(Problem requirements) Needed from the data below: every line from the one with "This screenshot has height=677, width=1024." up to and including the one with "Star the Gemini API project", repeated exactly and with nothing else.

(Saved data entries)

⁂

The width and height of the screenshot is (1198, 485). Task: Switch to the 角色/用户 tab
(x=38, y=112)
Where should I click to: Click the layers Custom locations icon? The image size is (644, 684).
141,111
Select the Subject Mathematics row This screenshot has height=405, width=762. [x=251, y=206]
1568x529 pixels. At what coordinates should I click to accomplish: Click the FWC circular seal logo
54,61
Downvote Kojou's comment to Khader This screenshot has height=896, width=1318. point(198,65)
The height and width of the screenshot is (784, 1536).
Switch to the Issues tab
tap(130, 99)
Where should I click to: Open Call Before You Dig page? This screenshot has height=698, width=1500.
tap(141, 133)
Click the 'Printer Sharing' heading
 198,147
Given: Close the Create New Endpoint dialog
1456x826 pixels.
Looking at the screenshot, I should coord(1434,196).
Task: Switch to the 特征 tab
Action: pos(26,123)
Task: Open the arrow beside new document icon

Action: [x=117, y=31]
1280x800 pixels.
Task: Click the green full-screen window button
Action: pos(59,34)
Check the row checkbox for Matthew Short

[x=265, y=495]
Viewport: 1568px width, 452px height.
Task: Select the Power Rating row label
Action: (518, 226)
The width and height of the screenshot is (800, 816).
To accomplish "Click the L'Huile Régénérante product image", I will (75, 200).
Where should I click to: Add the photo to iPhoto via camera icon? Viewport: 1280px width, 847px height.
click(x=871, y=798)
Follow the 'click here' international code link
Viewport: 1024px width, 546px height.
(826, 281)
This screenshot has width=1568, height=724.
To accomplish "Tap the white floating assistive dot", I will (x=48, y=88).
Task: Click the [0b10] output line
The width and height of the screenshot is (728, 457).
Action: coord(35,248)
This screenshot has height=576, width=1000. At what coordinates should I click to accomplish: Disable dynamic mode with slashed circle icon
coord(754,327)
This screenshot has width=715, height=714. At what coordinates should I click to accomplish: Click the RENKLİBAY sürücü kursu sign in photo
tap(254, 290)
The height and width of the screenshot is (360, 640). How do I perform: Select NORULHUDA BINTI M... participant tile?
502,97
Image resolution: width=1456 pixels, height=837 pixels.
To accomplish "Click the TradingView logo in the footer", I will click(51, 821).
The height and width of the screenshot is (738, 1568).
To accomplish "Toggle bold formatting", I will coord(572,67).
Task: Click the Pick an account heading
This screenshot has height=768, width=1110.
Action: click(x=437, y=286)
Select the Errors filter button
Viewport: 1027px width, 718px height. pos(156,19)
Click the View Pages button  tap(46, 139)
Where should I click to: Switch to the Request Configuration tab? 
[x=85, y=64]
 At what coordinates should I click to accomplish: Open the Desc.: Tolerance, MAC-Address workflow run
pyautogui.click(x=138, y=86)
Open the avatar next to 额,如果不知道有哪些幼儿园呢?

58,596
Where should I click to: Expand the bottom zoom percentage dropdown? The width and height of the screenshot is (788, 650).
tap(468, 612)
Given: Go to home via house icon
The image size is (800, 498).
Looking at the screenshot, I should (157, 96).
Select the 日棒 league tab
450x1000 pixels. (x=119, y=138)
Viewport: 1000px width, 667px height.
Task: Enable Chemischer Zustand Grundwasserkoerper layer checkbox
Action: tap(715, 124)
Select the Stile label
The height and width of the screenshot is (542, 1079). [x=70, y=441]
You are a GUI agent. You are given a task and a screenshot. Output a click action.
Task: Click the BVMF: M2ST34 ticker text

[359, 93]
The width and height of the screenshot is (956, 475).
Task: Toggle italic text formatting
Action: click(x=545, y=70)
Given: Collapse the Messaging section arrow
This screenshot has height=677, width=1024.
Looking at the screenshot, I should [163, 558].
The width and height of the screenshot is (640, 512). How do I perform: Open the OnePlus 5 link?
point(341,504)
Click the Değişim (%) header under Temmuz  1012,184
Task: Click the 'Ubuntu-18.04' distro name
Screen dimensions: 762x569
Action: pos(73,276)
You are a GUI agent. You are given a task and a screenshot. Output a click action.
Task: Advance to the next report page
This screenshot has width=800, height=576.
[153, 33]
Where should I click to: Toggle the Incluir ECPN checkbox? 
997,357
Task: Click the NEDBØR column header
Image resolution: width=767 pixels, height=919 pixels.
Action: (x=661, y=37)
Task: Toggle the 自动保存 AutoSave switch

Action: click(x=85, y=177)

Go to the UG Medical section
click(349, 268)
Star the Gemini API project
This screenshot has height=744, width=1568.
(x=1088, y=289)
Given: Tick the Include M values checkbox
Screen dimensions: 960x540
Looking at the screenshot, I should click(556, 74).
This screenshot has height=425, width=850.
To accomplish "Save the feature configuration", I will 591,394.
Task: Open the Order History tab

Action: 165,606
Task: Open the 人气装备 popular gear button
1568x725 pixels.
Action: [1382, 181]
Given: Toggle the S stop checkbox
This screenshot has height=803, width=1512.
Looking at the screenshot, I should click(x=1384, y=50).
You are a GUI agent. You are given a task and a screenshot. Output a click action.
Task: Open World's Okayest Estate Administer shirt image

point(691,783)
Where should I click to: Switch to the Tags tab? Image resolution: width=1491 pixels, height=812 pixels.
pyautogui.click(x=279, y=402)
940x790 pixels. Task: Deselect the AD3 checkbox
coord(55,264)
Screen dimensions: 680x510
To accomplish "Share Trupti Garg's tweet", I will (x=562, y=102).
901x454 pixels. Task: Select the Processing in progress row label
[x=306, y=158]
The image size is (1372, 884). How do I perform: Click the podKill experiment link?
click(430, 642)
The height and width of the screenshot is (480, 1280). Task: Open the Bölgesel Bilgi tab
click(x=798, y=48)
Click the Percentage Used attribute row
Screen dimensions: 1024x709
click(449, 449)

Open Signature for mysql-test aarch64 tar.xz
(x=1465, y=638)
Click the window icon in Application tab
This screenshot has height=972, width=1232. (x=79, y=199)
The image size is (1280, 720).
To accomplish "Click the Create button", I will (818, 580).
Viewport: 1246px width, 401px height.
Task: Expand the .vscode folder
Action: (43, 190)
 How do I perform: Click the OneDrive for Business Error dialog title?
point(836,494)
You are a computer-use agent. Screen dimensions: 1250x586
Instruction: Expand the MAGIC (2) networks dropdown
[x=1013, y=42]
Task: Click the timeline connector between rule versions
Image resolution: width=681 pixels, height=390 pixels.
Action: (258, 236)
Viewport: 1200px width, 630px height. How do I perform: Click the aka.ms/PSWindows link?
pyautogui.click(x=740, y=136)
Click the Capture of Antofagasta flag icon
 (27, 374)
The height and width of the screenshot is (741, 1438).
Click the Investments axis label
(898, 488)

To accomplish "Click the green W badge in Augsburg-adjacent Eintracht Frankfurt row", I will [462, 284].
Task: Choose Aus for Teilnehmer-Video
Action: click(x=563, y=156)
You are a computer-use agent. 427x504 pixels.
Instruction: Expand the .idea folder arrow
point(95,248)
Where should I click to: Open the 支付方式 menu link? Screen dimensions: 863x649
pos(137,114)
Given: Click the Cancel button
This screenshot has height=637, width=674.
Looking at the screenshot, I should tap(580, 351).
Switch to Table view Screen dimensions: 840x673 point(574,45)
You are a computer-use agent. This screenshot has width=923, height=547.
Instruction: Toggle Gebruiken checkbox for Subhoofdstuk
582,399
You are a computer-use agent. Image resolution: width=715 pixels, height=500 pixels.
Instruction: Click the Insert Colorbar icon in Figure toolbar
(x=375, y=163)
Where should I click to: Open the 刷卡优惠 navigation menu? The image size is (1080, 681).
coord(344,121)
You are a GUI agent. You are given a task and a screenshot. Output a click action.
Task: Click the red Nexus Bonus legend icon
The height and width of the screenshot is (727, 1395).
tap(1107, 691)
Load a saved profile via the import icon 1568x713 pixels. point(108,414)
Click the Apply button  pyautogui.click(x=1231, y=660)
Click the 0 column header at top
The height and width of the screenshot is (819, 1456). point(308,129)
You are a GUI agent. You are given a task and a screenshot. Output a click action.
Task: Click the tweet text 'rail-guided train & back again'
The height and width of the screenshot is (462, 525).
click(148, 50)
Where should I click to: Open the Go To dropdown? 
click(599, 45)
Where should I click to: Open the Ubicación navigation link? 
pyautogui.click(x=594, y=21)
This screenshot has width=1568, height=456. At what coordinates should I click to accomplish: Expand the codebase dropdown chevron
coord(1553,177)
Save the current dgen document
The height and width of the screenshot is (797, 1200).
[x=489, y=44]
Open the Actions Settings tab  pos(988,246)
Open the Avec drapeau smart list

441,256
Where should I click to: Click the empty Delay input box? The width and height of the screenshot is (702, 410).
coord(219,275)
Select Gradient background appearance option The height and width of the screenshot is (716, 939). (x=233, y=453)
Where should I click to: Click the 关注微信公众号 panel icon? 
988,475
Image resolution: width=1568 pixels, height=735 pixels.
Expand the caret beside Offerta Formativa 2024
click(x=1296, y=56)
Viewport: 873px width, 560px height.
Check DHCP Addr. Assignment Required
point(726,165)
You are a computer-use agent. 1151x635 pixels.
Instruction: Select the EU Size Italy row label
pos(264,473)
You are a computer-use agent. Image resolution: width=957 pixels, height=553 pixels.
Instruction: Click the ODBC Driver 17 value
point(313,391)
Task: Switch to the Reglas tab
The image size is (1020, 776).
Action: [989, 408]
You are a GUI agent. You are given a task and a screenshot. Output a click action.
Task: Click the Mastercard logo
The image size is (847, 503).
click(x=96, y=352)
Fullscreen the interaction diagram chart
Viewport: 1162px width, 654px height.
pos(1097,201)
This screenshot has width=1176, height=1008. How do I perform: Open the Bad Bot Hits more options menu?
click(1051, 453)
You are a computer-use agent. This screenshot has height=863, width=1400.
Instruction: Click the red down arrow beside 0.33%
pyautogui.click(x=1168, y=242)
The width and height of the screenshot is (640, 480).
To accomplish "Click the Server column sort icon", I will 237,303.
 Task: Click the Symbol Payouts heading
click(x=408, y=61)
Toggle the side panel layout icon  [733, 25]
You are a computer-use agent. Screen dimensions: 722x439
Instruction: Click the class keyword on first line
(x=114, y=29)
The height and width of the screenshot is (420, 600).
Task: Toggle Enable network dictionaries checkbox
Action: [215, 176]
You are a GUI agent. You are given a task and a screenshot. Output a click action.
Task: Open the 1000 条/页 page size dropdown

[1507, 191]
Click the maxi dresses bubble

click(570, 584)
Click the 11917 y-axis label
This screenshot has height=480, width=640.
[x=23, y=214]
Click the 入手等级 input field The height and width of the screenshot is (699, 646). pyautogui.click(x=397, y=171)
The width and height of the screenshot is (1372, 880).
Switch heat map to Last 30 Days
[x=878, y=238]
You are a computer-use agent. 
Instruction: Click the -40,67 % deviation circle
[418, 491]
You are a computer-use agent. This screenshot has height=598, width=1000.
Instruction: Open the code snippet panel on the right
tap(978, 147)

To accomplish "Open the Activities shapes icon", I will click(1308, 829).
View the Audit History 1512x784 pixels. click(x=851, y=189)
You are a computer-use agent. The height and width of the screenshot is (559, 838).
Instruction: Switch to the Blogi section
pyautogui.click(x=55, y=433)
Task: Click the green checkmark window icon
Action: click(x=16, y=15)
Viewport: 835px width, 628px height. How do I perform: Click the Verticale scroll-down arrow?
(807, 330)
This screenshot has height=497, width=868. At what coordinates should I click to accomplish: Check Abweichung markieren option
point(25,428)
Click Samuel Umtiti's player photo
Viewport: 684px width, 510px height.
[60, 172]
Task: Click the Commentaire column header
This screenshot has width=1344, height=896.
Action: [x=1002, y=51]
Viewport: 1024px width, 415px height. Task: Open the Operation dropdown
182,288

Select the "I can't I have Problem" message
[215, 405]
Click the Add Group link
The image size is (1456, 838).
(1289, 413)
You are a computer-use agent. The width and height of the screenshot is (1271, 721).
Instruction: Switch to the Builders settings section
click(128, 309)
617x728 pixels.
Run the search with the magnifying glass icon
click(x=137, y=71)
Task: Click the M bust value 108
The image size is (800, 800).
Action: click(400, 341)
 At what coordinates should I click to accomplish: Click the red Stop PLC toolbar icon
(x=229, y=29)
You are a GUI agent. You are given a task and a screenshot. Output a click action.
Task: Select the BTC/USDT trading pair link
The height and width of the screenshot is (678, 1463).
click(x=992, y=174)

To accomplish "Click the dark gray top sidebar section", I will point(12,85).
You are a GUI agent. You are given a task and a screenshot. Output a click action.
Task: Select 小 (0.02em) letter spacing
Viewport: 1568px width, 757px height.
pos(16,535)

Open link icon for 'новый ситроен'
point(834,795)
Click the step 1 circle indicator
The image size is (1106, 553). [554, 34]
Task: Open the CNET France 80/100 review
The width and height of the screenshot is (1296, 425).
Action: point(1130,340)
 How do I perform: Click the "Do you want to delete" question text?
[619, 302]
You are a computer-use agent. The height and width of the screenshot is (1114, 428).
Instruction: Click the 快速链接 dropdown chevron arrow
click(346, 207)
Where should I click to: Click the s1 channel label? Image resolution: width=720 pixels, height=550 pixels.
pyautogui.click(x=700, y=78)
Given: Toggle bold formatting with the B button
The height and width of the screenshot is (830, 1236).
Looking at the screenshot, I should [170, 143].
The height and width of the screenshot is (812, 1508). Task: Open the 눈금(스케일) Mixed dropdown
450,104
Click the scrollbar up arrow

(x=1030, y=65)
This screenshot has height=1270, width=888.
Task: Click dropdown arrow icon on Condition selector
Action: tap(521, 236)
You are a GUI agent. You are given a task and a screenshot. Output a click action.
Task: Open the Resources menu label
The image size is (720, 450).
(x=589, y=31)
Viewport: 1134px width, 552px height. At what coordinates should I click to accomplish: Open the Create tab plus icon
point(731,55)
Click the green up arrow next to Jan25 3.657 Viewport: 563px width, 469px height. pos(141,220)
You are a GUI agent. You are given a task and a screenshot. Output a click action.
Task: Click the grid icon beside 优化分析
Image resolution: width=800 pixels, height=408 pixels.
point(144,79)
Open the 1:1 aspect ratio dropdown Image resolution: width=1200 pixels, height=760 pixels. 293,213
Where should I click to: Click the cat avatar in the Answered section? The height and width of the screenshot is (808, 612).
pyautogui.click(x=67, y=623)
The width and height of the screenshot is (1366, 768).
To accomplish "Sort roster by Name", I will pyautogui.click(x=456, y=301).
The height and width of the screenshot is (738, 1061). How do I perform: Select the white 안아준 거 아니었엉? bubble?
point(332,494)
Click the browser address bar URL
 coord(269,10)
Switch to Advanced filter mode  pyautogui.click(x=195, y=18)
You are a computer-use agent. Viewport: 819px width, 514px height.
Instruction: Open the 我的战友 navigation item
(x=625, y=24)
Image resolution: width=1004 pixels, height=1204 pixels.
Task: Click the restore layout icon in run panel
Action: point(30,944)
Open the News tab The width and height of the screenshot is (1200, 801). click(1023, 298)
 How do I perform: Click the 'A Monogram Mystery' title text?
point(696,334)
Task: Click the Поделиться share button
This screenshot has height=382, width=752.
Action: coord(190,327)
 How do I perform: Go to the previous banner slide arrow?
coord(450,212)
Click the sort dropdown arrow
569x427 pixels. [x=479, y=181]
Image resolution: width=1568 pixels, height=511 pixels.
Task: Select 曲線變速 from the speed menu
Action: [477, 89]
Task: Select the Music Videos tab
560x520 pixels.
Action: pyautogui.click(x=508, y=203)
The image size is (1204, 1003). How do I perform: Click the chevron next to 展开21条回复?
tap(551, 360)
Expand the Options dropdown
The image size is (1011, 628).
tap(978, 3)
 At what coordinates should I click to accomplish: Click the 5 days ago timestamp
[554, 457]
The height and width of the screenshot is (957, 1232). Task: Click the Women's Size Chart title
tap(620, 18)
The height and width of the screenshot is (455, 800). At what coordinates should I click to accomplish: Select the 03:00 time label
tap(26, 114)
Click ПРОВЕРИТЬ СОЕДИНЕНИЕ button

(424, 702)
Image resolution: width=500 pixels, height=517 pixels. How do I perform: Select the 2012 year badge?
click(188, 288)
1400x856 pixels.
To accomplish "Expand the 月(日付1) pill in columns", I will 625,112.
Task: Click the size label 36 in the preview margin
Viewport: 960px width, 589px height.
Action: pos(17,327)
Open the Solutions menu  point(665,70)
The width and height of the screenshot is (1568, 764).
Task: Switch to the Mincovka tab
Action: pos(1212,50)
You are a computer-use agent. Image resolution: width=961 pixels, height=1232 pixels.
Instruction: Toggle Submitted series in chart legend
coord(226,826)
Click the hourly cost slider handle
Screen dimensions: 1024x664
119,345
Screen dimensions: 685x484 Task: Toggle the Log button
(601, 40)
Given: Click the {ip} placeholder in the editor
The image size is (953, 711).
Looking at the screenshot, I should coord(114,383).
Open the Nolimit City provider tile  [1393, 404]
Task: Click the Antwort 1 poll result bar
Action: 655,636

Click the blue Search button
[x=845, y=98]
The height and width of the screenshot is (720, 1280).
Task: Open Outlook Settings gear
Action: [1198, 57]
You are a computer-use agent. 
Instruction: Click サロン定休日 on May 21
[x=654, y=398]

⁂

(Output for this exercise)
This screenshot has height=677, width=1024.
Looking at the screenshot, I should [163, 558].
The width and height of the screenshot is (640, 512). How do I perform: Open the OnePlus 5 link?
point(341,504)
Click the Değişim (%) header under Temmuz  1012,184
Task: Click the 'Ubuntu-18.04' distro name
Screen dimensions: 762x569
Action: pos(73,276)
You are a GUI agent. You are given a task and a screenshot. Output a click action.
Task: Advance to the next report page
This screenshot has width=800, height=576.
[153, 33]
Where should I click to: Toggle the Incluir ECPN checkbox? 
997,357
Task: Click the NEDBØR column header
Image resolution: width=767 pixels, height=919 pixels.
Action: (x=661, y=37)
Task: Toggle the 自动保存 AutoSave switch

Action: click(x=85, y=177)

Go to the UG Medical section
click(349, 268)
Star the Gemini API project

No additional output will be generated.